Brief
Exactly as they appear below, repeat the lines from the one with "Water (57, 573)" through the one with "Downloads (528, 15)". Drop every picture.

Material provided
──────

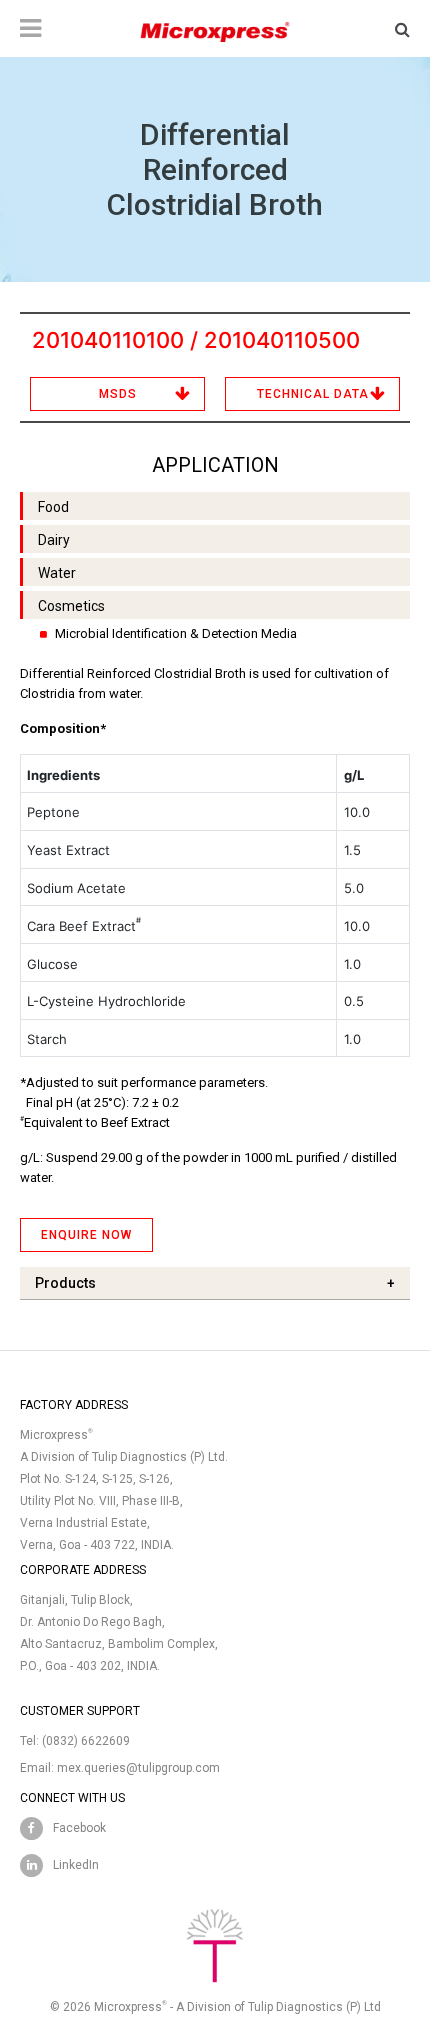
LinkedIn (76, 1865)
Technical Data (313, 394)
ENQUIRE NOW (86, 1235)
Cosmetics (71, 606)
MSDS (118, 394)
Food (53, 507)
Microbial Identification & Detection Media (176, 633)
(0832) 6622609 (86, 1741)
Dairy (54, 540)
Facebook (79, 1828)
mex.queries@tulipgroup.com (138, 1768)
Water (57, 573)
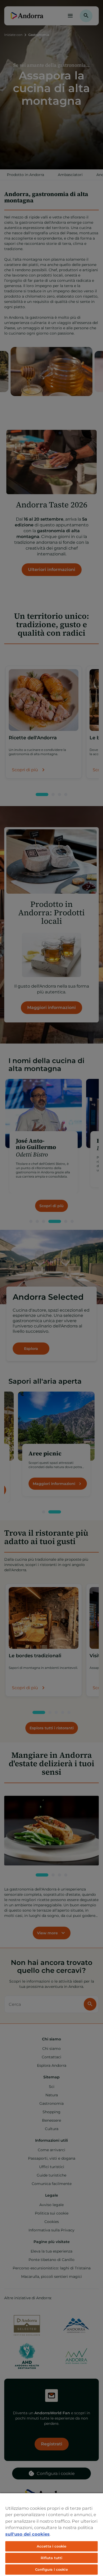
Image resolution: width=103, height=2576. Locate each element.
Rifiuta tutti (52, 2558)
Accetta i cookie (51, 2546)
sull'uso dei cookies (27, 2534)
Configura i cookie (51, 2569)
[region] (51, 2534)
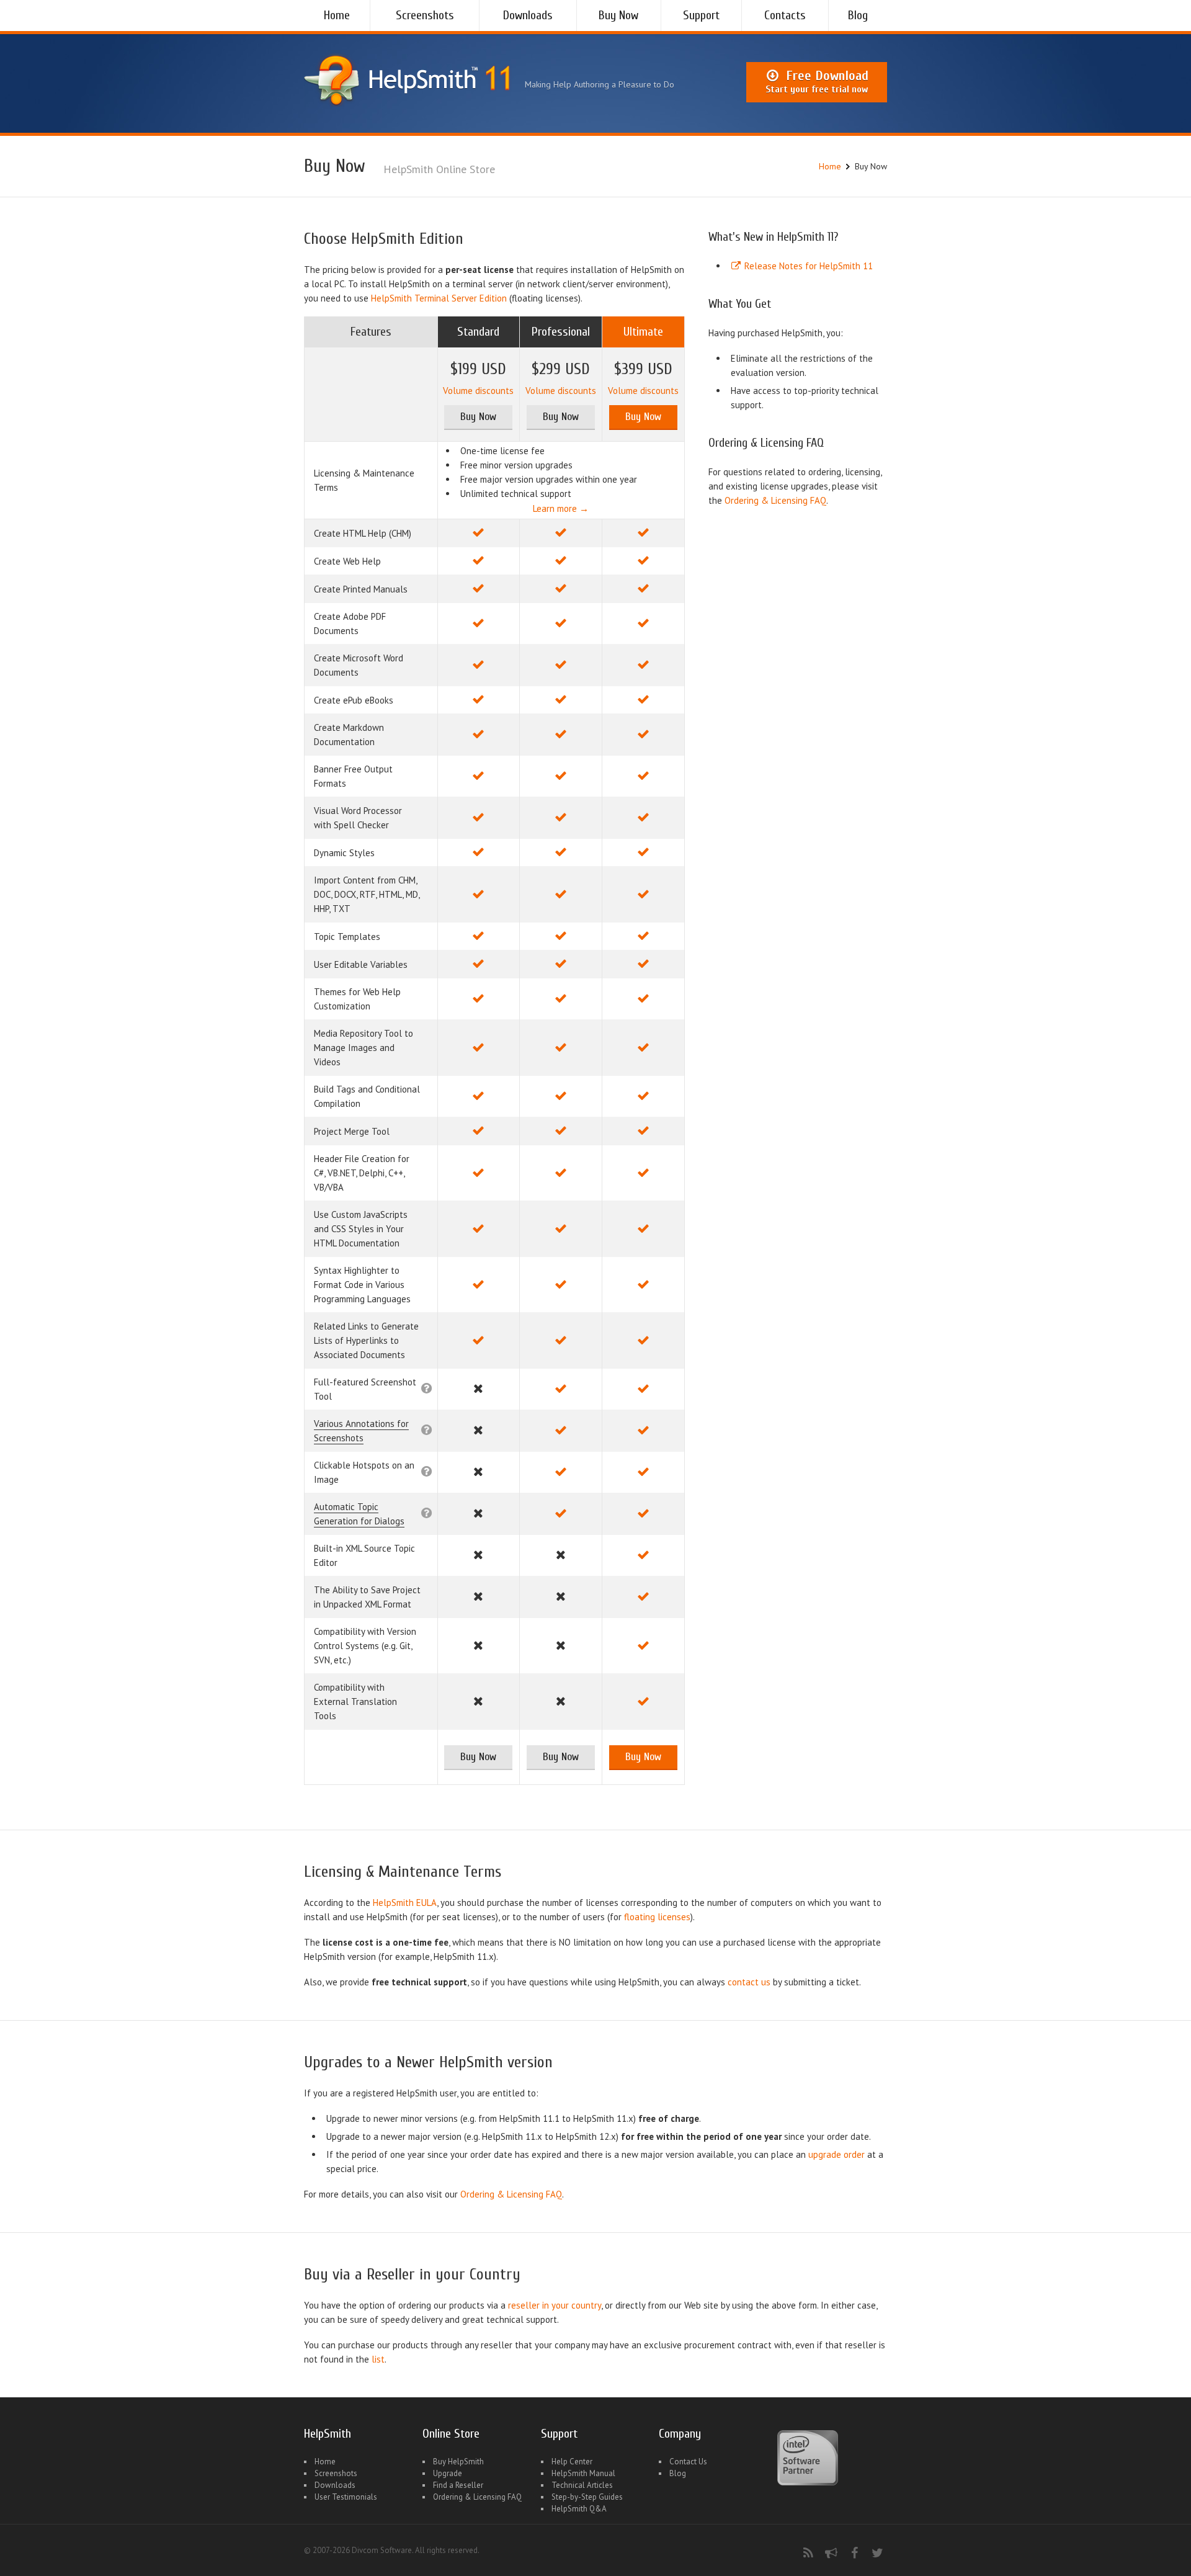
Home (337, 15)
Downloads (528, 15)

──────

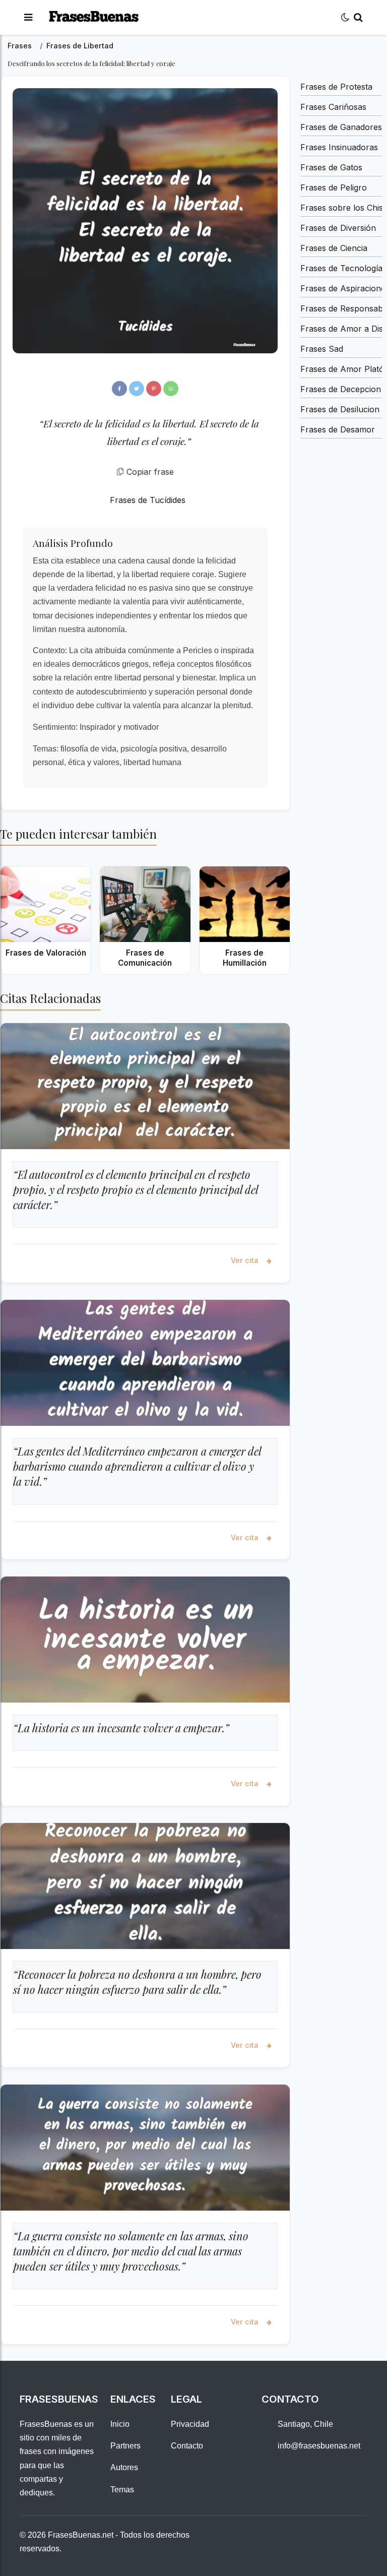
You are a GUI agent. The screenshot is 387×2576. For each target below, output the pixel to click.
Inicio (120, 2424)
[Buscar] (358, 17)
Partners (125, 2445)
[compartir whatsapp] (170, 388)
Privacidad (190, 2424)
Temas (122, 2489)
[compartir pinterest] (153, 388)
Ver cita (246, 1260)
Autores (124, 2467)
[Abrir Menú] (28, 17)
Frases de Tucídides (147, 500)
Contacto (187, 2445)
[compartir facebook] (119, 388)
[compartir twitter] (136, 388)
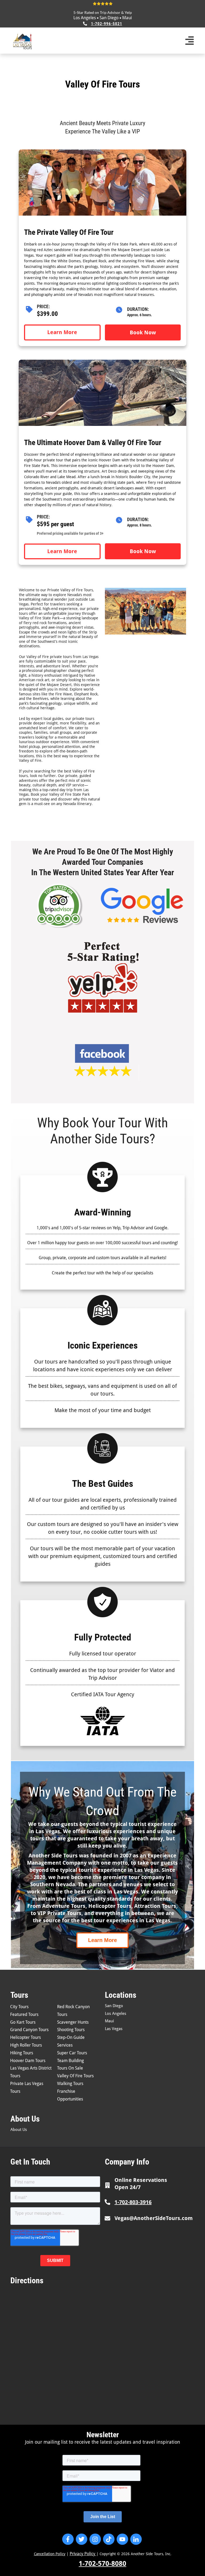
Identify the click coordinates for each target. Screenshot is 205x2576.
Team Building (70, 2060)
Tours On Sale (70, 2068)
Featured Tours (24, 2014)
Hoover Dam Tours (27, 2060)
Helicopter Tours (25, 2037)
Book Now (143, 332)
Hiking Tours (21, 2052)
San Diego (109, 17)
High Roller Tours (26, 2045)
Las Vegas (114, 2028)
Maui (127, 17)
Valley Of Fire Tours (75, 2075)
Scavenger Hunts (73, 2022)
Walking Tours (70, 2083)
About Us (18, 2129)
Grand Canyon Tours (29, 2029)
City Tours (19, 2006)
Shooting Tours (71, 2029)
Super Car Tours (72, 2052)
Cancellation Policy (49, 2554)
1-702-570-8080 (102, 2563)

──────

Output below
Water (57, 573)
Image resolution: width=103, height=2576. Locate each element.
Rifiuta tutti (52, 2558)
Accetta i cookie (51, 2546)
sull'uso dei cookies (27, 2534)
Configura i cookie (51, 2569)
[region] (51, 2534)
Home (337, 15)
Downloads (528, 15)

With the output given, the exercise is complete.